Either way, voters already have spoken no more December elections. Prop. A merely acknowledges that officially, by replacing the low-turnout December runoff with an "instant" runoff in November, when voter turnout is highest. It's an idea that endorsers like the Democratic Party, Sierra Club, Harvey Milk Lesbian, Gay, Bisexual, Transgender Club, Labor Council, Green Party, Chinese for Affirmative Action, and over three dozen organizations find increasingly attractive. Find out more info by visiting www.improvetherunoff.org.
Eric Mar, San Francisco school board member
Harry Britt, state assembly candidate
Medea Benjamin, Global Exchange
Howard Wallace, Pride at Work, AFL-CIO
Yes on G
I was baffled and disappointed to see that you are against Measure G. I have been a docent in the Gallery of California History at the Oakland Museum for 20 years, and I can promise you that nearly every fourth grade class in Oakland, Alameda, and many surrounding counties uses our gallery as an important part of its social studies curriculum.
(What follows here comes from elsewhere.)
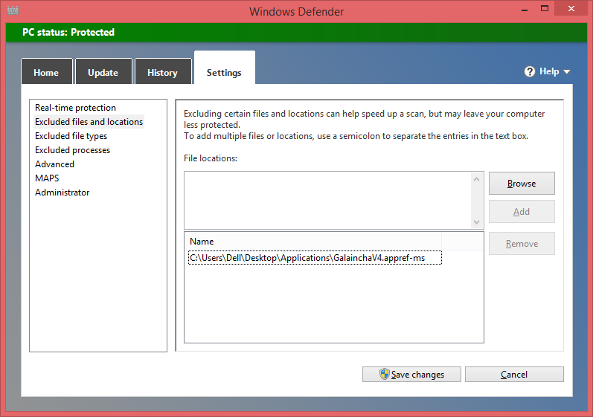Choose Excluded processes in the sidebar
The image size is (593, 417).
72,150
The Natural Sciences Gallery serves to introduce these same children to the natural environment of their state and make them aware of environmental issues. In addition to the galleries, there are many other education programs for children at the museum.
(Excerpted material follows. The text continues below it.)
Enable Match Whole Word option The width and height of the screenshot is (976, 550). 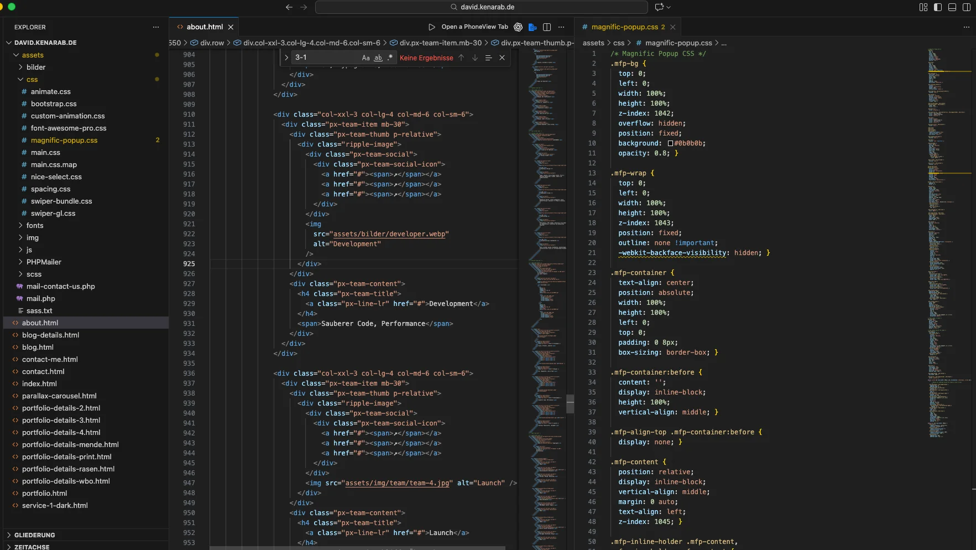pyautogui.click(x=378, y=58)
I know that the zoo and Chabot perform equally useful functions.
Are you aware of how important these outside sources are to the schools in an era of pared down budgets with pitiful resources for teaching science, art, and social science?
Speier's shameful bill
When the Bay Guardian endorsed Sen. Jackie Speier for reelection, was anyone aware of her authorship of a bill to link driver's license applications with selective service registration ["Endorsements," 2/6/02]? When I heard about S.B. 1276 I was all set to write a letter to my state senator, Jackie Speier, until I realized that she is the author! Under this bill all new male applicants for a driver's license up to age 26 would automatically be registered for selective service, an agency so useless that the House of Representatives actually recently voted to defund it.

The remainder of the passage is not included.